-- MATERIAL FOR THIS EXERCISE follows --
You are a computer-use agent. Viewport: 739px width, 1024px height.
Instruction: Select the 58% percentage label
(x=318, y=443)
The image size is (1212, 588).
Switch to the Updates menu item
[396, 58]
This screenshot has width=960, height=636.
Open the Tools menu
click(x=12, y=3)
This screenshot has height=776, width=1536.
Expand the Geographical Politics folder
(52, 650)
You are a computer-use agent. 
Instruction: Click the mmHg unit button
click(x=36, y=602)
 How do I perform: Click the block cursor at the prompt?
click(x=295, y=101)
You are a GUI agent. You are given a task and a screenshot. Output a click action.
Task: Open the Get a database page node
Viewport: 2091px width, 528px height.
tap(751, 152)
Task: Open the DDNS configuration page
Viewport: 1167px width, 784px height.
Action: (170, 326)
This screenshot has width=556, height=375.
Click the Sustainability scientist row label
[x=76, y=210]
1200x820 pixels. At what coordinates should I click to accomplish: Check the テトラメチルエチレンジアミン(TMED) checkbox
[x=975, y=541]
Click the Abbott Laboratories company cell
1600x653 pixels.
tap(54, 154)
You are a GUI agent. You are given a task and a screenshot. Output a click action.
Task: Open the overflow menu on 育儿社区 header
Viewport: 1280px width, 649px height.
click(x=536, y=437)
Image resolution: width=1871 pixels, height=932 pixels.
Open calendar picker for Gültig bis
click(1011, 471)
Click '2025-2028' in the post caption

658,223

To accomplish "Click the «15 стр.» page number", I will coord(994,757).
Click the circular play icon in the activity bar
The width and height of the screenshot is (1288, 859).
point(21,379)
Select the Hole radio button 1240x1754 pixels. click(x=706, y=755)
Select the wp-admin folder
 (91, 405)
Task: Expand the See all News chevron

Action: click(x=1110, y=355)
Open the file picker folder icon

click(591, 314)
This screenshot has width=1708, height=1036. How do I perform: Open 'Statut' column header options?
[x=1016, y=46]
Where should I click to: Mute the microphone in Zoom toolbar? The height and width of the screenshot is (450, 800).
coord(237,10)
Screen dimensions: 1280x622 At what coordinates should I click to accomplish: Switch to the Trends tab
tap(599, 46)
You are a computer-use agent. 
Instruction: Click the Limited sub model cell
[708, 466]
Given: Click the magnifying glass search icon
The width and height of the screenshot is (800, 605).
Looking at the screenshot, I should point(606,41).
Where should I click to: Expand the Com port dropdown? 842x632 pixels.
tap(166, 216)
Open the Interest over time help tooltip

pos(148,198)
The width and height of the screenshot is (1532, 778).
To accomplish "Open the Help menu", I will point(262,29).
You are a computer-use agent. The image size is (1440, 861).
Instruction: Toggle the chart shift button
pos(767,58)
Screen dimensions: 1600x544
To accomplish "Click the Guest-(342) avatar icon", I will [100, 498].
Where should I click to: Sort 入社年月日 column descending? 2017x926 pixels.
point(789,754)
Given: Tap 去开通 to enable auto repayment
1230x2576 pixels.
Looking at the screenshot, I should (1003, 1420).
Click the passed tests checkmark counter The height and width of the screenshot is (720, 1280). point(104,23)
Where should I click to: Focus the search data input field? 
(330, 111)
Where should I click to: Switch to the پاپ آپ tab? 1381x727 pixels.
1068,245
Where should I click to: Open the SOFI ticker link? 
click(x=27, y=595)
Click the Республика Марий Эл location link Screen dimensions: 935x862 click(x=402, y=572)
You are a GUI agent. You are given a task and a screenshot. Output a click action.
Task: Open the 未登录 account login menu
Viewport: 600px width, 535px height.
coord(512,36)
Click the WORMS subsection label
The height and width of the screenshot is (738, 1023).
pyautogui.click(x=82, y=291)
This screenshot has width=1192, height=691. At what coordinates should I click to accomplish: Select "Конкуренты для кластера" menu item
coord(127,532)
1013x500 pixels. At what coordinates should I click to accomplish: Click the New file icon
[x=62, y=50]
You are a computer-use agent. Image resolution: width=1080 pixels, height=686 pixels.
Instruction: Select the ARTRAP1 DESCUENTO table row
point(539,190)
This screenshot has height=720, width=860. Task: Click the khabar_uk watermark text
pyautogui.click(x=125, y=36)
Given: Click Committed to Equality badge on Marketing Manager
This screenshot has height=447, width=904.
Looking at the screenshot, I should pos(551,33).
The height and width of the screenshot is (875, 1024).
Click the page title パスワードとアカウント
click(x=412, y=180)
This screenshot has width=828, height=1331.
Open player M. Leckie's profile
-- MATERIAL FOR THIS EXERCISE concluded --
▶ _TASK INSTRUCTIONS_
All that is wanted is a faithful reproduction of the line above with "Select the Hole", the line with "You are a computer-use agent. The", and every line in between.

▶ _RESULT OF THIS TASK_
Select the Hole radio button 1240x1754 pixels. click(x=706, y=755)
Select the wp-admin folder
 (91, 405)
Task: Expand the See all News chevron

Action: click(x=1110, y=355)
Open the file picker folder icon

click(591, 314)
This screenshot has width=1708, height=1036. How do I perform: Open 'Statut' column header options?
[x=1016, y=46]
Where should I click to: Mute the microphone in Zoom toolbar? The height and width of the screenshot is (450, 800).
coord(237,10)
Screen dimensions: 1280x622 At what coordinates should I click to accomplish: Switch to the Trends tab
tap(599, 46)
You are a computer-use agent. 
Instruction: Click the Limited sub model cell
[708, 466]
Given: Click the magnifying glass search icon
The width and height of the screenshot is (800, 605).
Looking at the screenshot, I should point(606,41).
Where should I click to: Expand the Com port dropdown? 842x632 pixels.
tap(166, 216)
Open the Interest over time help tooltip

pos(148,198)
The width and height of the screenshot is (1532, 778).
To accomplish "Open the Help menu", I will point(262,29).
You are a computer-use agent. The image size is (1440, 861).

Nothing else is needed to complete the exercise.